> [EXERCISE GOAL] Your task is to transcribe the data in full.

> [GIVEN RECORDS]
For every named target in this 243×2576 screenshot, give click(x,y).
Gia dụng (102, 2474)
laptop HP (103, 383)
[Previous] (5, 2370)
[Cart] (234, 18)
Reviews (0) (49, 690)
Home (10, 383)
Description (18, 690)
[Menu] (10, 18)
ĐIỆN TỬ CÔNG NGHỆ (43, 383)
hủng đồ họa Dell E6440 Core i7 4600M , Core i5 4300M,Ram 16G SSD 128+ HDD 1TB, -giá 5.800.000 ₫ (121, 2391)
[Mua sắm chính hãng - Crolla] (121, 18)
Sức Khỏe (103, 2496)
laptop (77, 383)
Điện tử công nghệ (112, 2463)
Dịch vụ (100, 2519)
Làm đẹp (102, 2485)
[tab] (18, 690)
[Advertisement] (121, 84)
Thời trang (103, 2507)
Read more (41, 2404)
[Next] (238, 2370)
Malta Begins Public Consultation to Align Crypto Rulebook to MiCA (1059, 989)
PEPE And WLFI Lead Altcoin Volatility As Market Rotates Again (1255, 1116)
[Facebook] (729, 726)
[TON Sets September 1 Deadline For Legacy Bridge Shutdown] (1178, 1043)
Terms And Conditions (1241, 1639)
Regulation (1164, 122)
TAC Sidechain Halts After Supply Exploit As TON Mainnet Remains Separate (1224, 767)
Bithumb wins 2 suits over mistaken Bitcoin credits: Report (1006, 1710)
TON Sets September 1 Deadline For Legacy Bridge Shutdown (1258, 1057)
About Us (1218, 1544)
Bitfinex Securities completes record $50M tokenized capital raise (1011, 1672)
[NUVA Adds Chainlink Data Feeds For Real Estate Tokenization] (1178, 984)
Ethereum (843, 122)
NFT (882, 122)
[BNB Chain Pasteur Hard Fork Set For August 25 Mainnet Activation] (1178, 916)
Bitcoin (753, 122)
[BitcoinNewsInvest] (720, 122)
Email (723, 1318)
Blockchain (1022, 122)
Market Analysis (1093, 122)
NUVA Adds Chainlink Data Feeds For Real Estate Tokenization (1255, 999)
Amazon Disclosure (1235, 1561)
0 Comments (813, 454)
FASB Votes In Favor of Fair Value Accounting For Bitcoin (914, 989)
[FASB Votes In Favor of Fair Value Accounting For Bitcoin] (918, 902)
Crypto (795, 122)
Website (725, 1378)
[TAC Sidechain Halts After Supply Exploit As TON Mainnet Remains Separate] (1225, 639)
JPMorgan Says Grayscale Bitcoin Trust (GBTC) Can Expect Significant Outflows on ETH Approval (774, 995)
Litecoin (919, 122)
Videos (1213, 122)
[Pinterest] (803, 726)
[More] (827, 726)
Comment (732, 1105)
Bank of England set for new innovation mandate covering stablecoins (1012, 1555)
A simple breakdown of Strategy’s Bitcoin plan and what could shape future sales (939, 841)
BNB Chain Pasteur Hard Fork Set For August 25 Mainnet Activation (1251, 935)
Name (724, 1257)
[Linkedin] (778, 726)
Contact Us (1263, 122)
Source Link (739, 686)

> [EXERCISE RESPONSE]
For every named target in this 243×2576 screenshot, give click(x,y).
Gia dụng (102, 2474)
laptop HP (103, 383)
[Previous] (5, 2370)
[Cart] (234, 18)
Reviews (0) (49, 690)
Home (10, 383)
Description (18, 690)
[Menu] (10, 18)
ĐIỆN TỬ CÔNG NGHỆ (43, 383)
hủng đồ họa Dell E6440 Core i7 4600M , Core i5 4300M,Ram 16G SSD 128+ HDD 1TB, -giá 5.800.000 ₫ (121, 2391)
[Mua sắm chính hãng - Crolla] (121, 18)
Sức Khỏe (103, 2496)
laptop (77, 383)
Điện tử công nghệ (112, 2463)
Dịch vụ (100, 2519)
Làm đẹp (102, 2485)
[tab] (18, 690)
[Advertisement] (121, 84)
Thời trang (103, 2507)
Read more (41, 2404)
[Next] (238, 2370)
Malta Begins Public Consultation to Align Crypto Rulebook to MiCA (1059, 989)
PEPE And WLFI Lead Altcoin Volatility As Market Rotates Again (1255, 1116)
[Facebook] (729, 726)
[TON Sets September 1 Deadline For Legacy Bridge Shutdown] (1178, 1043)
Terms And Conditions (1241, 1639)
Regulation (1164, 122)
TAC Sidechain Halts After Supply Exploit As TON Mainnet Remains Separate (1224, 767)
Bithumb wins 2 suits over mistaken Bitcoin credits: Report (1006, 1710)
TON Sets September 1 Deadline For Legacy Bridge Shutdown (1258, 1057)
About Us (1218, 1544)
Bitfinex Securities completes record $50M tokenized capital raise (1011, 1672)
[NUVA Adds Chainlink Data Feeds For Real Estate Tokenization] (1178, 984)
Ethereum (843, 122)
NFT (882, 122)
[BNB Chain Pasteur Hard Fork Set For August 25 Mainnet Activation] (1178, 916)
Bitcoin (753, 122)
[BitcoinNewsInvest] (720, 122)
Email (723, 1318)
Blockchain (1022, 122)
Market Analysis (1093, 122)
NUVA Adds Chainlink Data Feeds For Real Estate Tokenization (1255, 999)
Amazon Disclosure (1235, 1561)
0 Comments (813, 454)
FASB Votes In Favor of Fair Value Accounting For Bitcoin (914, 989)
[FASB Votes In Favor of Fair Value Accounting For Bitcoin] (918, 902)
Crypto (795, 122)
Website (725, 1378)
[TAC Sidechain Halts After Supply Exploit As TON Mainnet Remains Separate] (1225, 639)
JPMorgan Says Grayscale Bitcoin Trust (GBTC) Can Expect Significant Outflows on ETH Approval (774, 995)
Litecoin (919, 122)
Videos (1213, 122)
[Pinterest] (803, 726)
[More] (827, 726)
Comment (732, 1105)
Bank of England set for new innovation mandate covering stablecoins (1012, 1555)
A simple breakdown of Strategy’s Bitcoin plan and what could shape future sales (939, 841)
BNB Chain Pasteur Hard Fork Set For August 25 Mainnet Activation (1251, 935)
Name (724, 1257)
[Linkedin] (778, 726)
Contact Us (1263, 122)
Source Link (739, 686)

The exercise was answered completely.